### [REQUIRED TASK 1]
Reproduce the passage about the FOSI event below, starting at "This year, in" and ending at "12- to 17-year-olds.".
### [REQUIRED TASK 2]
Carry on the passage about teens and online privacy below from where it stops.

### [PASSAGE TO READ]

This year, in particular, has seen the challenge of new restrictions imposed by the Children's Online Privacy Protection Act (COPPA), as well as the growing use of smartphones and tablets by teens and the 12- to 17-year-olds.
Connect, Empower, Share
This year FOSI’s theme was Connect, Empower, Share. FOSI CEO Stephen Balkam’s welcoming remarks set the tone for the two-day event. “Parents: be the change you want to see in your kids. Adults: give kids the power to enjoy the internet for good.” Excellent statements for the past, present and future!
How are teens and tweens protecting themselves online?
A report presented by FOSI and conducted by the Hart Research Associates, “Teen Identity Theft: Fraud, Security, and Steps Teens are Taking to Protect Themselves Online," found that over three-quarters of teens are concerned about the privacy of their personal information being harmed by their online activity”. Yet fewer than 30% believe that they are personally vulnerable to having their identity stolen.

### [PROVIDED MATERIAL]

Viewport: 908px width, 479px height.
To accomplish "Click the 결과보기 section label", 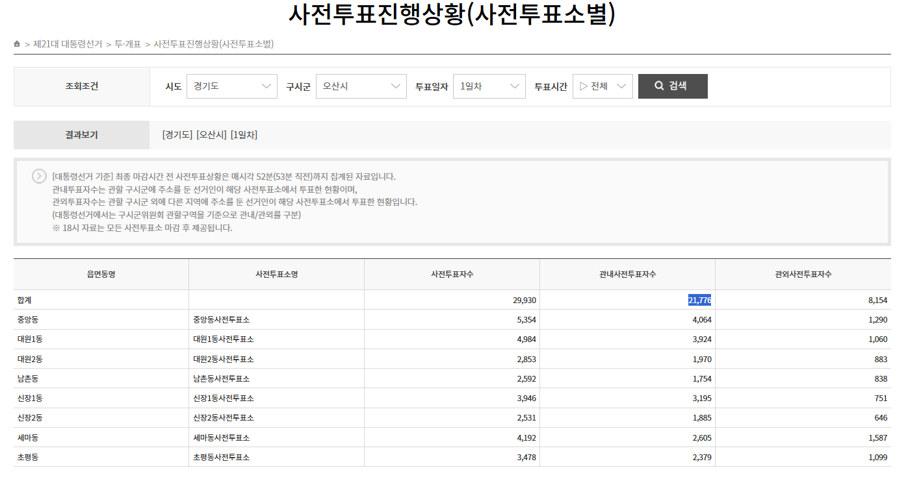I will 81,135.
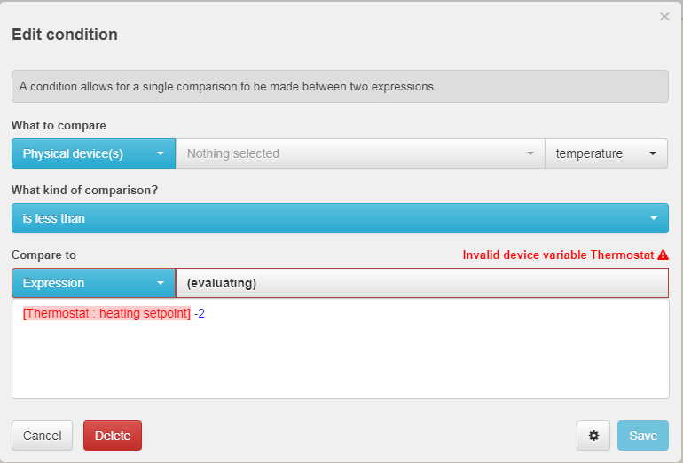The image size is (683, 463).
Task: Open the Physical device(s) dropdown
Action: coord(93,153)
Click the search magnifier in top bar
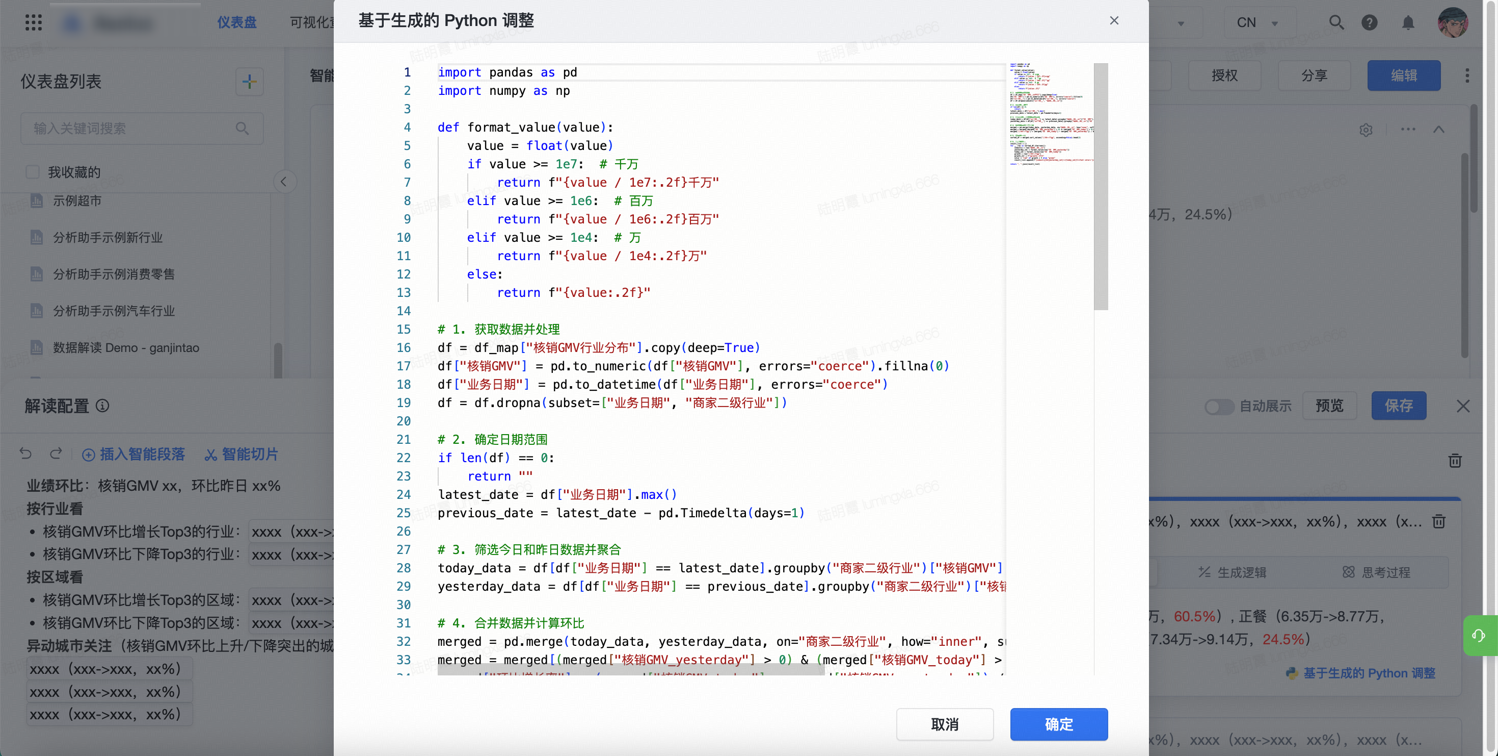1498x756 pixels. [x=1336, y=22]

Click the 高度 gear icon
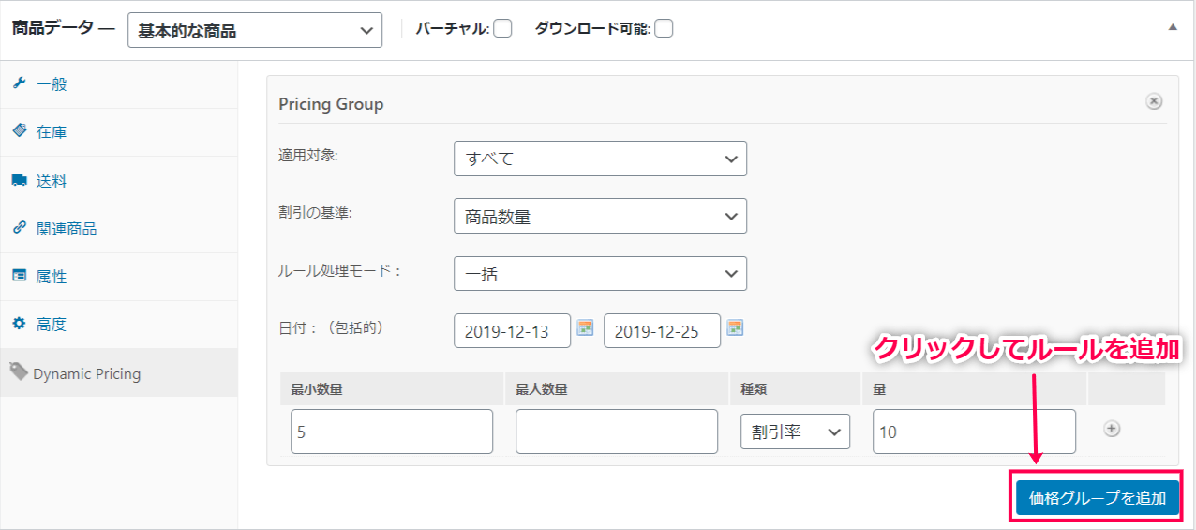click(x=19, y=324)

### [FINAL RESULT 1]
This year, in particular, has seen the challenge of new restrictions imposed by the Children's Online Privacy Protection Act (COPPA), as well as the growing use of smartphones and tablets by teens and the 12- to 17-year-olds.

### [FINAL RESULT 2]
These stats indicate that while most teens are using privacy settings to some degree, more than two in five have not set privacy settings for some of their online accounts. And where they do use privacy settings, their use varies between different platforms and apps. For example: a teenager’s Facebook profile may have their full name but they don’t share their phone number there. And while they may not share photos of themselves on Twitter, they do on Instagram.
So how do teens manage their social privacy?
- 74% have deleted contacts from a social media network (it is unclear how much of this could be attributed to bullying/alienation behavior)
- 59% have deleted or edited something they posted in the past
- 53% have deleted comments from others on their profile or account
- 45% have removed their name from photos where they have been tagged
- 31% have deleted or deactivated an entire profile or account
- 19% have posted updates, comments, photos or videos that they later regretted.
None of this is a great surprise, and it highlights the fact that young people feel the same about online safety as the rest of the public. Many believe that they are at risk, but few believe that it “can happen to them.” Best news of all, however, is that teens are asking for help or advice on managing their online privacy. Peers and parents are the first port of call.
danahboyd: “It’s Complicated: Teen Privacy in a Networked Age”
Danah’s brilliant presentation translated the disconnect between how teens and parents communicate. She stated:
- Teens care about privacy (contrary to belief). They may choose specific media to share, and will share at different levels depending on the medium. Teens realize that the default philosophy behind social media is to share, but they recognize that the sharing is not always meant for them. This includes how and what they share with their parents!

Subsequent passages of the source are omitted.